The octopus is a mollusc with eight limbs and no shell. There are about 300 known species. Together with squid, cuttlefish and nautiloids, they fall within the class Cephalopoda. Viewed from a human perspective, these are very strange animals, with an extremely plastic and flexible bodies; limbs studded with tentacles, with each limb having its own brain, and capable of functioning autonomously; and skin which can instantly change colour to mimic the sandy seabed or rocks. These animals have unique brains unlike any other animal we know of; they are also known to be highly intelligent creatures, capable of opening jars, finding exits to mazes and using tools. They are also thought to have a complex inner life.

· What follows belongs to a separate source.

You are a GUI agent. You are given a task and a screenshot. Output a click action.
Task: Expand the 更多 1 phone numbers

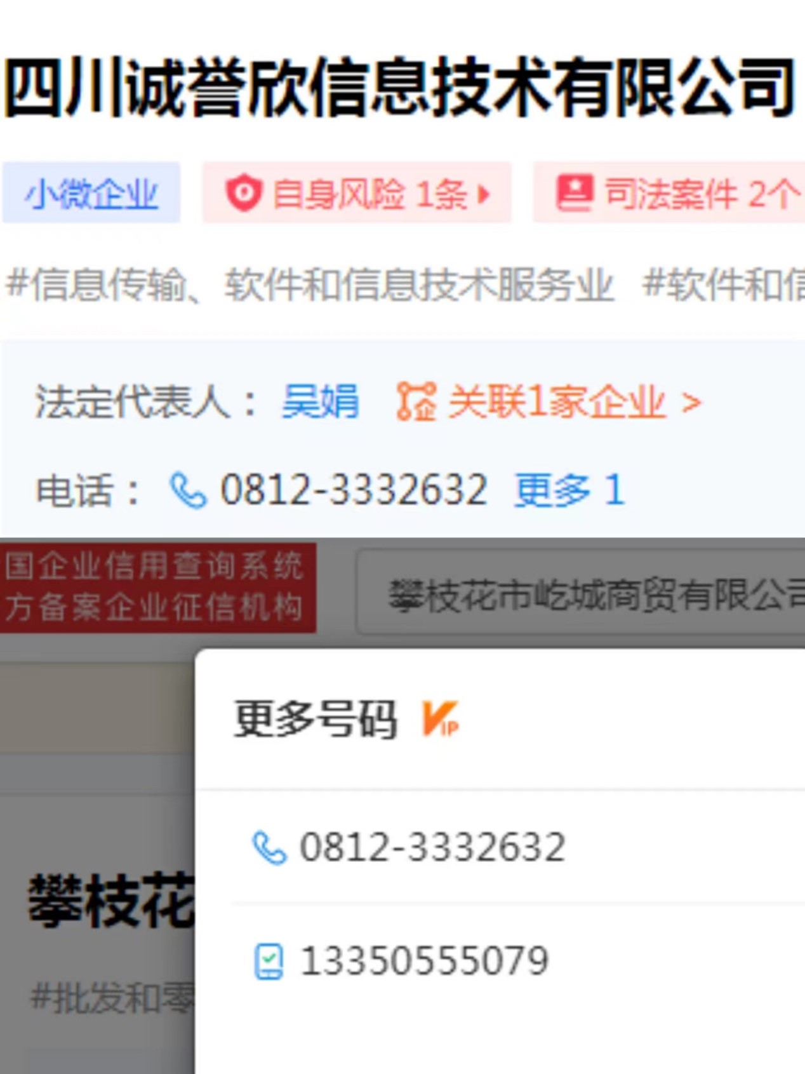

In evolutionary terms, the common ancestor of humans and octopuses was probably some strange fish-like worm with two eyes and a mouth which lived hundreds of millions of years ago. ‘If we want to study the intelligence of aliens,’ observes Peter Godfrey-Smith, an Australian philosopher and writer who studies animal minds, ‘octopuses are the closest thing we have.’
But Gabija’s installation doesn’t feature an octopus – that is, a female octopus – herself. There are only images of her: a hypnotic video which captures a cephalopod that lived in the aquarium of the Maritime Museum in Copenhagen, and eight plastic replicas of Octopus vulgaris dishes, which the artist ordered in various restaurants around the world. The dishes were her unusual way of grieving for her own deceased adopted octopus that had been caught for food in Spain and was later saved to spend the rest of her life in a captivity in Vilnius.
Her encounter with the octopus happened earlier, leaving a rippling trace in time, like in dark water, that encapsulates the multifaceted nature of human beings: gentle and cruel, caring and predatory.
Open your eyes.
In his legendary science fiction novel Soliaris, the Polish writer Stanisław Lem tells the story of a mysterious animal living on a distant planet – a vast ocean that defies human understanding. ‘We don’t need other worlds,’ he writes, ‘we need a mirror. We don’t know what to do with other worlds. This one is enough, we are already choking on it.’
Perhaps this date to which we are invited is not really with an octopus at all, but with ourselves. With all the unknown, autonomously operating parts of ourselves that live in dark waters. This installation, the date, is yet another chapter of Gabija Grušaitė’s book The Mycelium Dream, which once experienced will open a wider perspective on the artist’s work of literature and visual arts.